Frame by frame, your tray floats from your hands, spiraling as gracefully as an Olympic diver, catapulting its contents through the still air towards the waiting floor below. Your milk carton explodes like a grenade. Fruit cocktail ricochets off the side of its beige plastic bowl, which bounces twice before coming to rest upside down near the lunchroom monitor's sensible flats; her mouth forms an O of surprise as syrup splatters her support hose. Gluey gobs of potatoes, Turkey Tidbits, and gravy (what kind of gravy? you know, they never do say) slap against the tile, mingling with greyish green bean shrapnel and cubes of canned pear.

Later, in your room--as you analyze the physics of this event--you'll wonder how you had time, on your descent, to watch that sixth grade testosterone case with the full beard nod approvingly, making the devil sign with both hands while his jeering buddies high-fived. Or how, as you braced for impact--scenes from your short life flashing before your eyes--you perceived your paper napkin drifting gently down from the sky, coming to rest by your outstretched hand like a white flag of surrender.

Time returns to normal speed.

The entire cafeteria erupts into applause.

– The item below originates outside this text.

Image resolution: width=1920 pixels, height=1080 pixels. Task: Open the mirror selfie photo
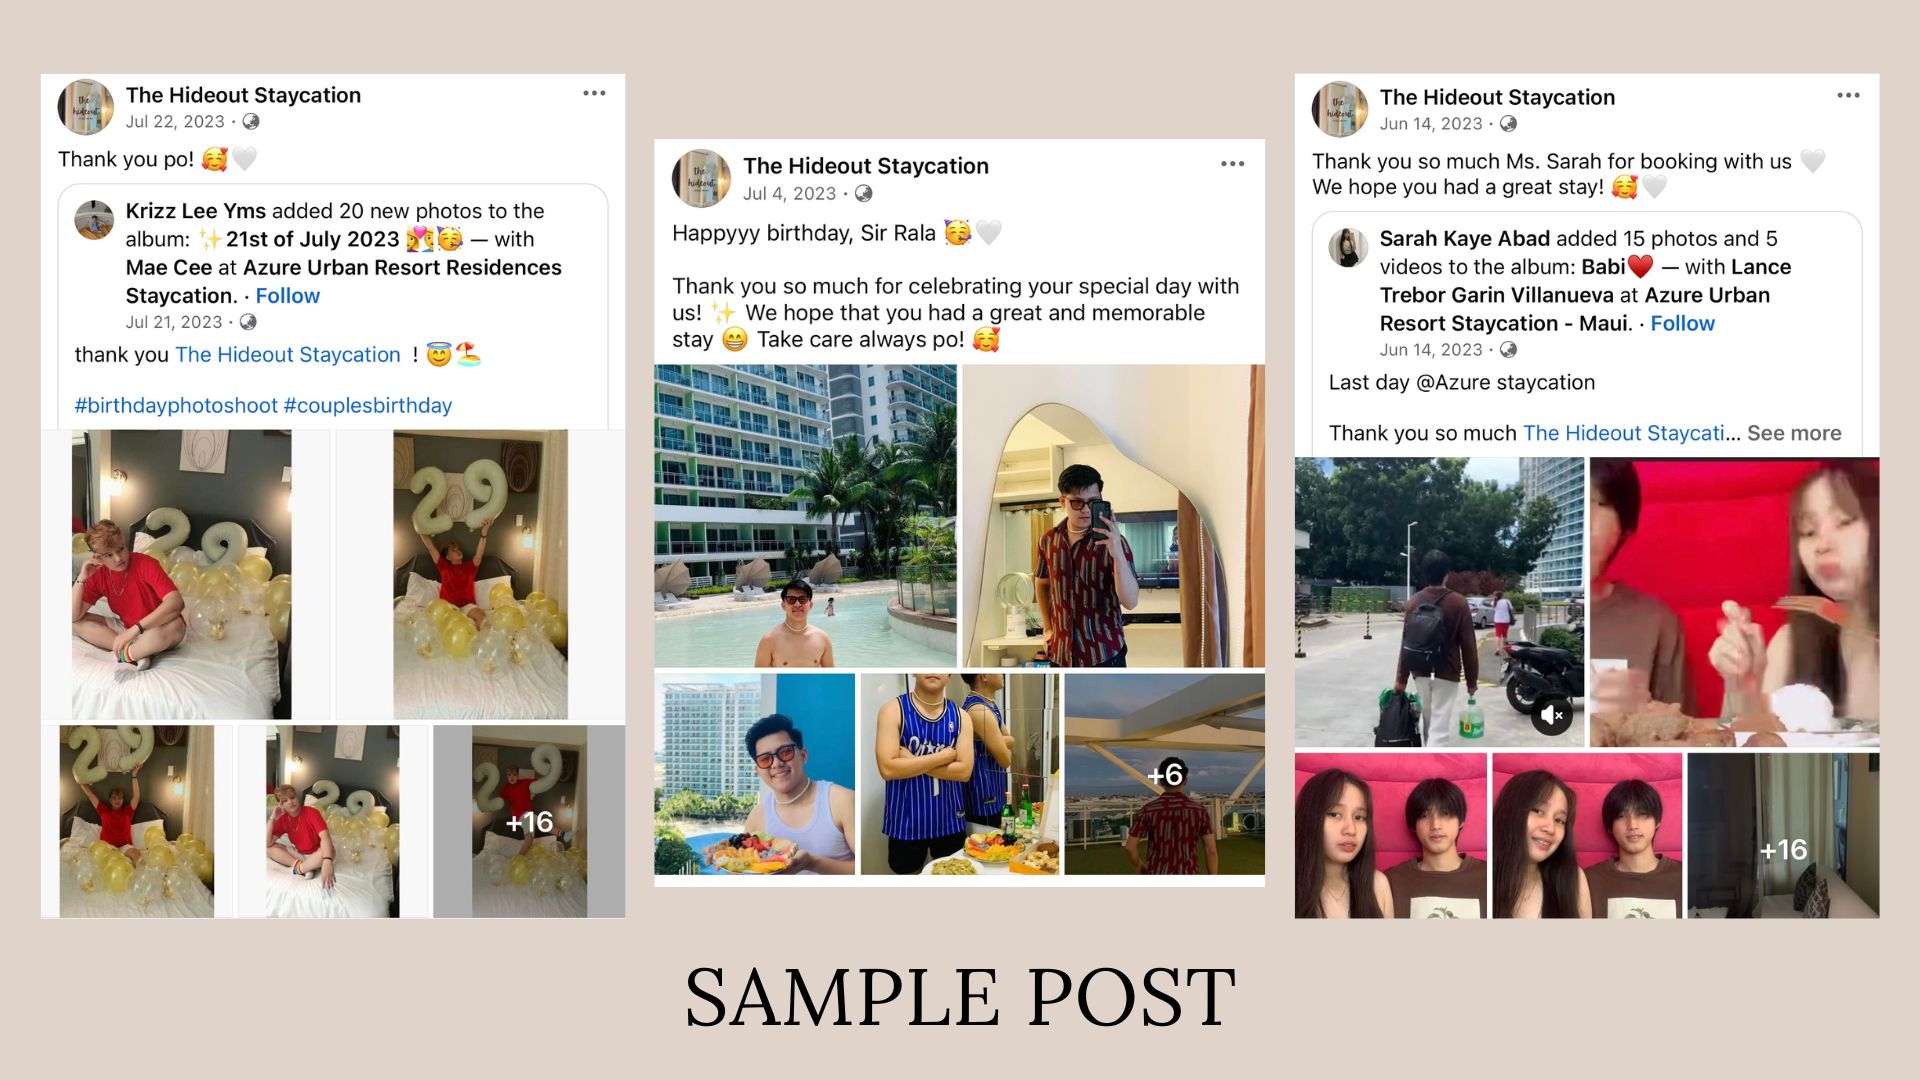1113,516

As you attempt to pick yourself up--along with the last tattered shreds of your dignity--three hundred students share a rare, unified moment of undiluted Schadenfreude*, whooping, cheering, and stomping their sneakered feet. The mess from a dropped school lunch is awesome to behold, and pratfalls are a signature of juvenile comedy; but mainly, the other kids are rejoicing because this happened to you and not them.

In a way, you are a little bit of a hero--not that it feels that way, as Mrs. Erickson leads you to what she insists on calling the “lavatory” to clean the gravy off your Levis. There's a reason that a lunch tray gets dropped on average once per school, per school year. Tomorrow, while the other kids yell, “Hey, how was your TRIP?” and pretend to duck and cover as you make your way through the cafeteria, they will be gripping their trays of rectangular pizza, soggy California Mix, and apple slices with raisins just a little...bit...tighter.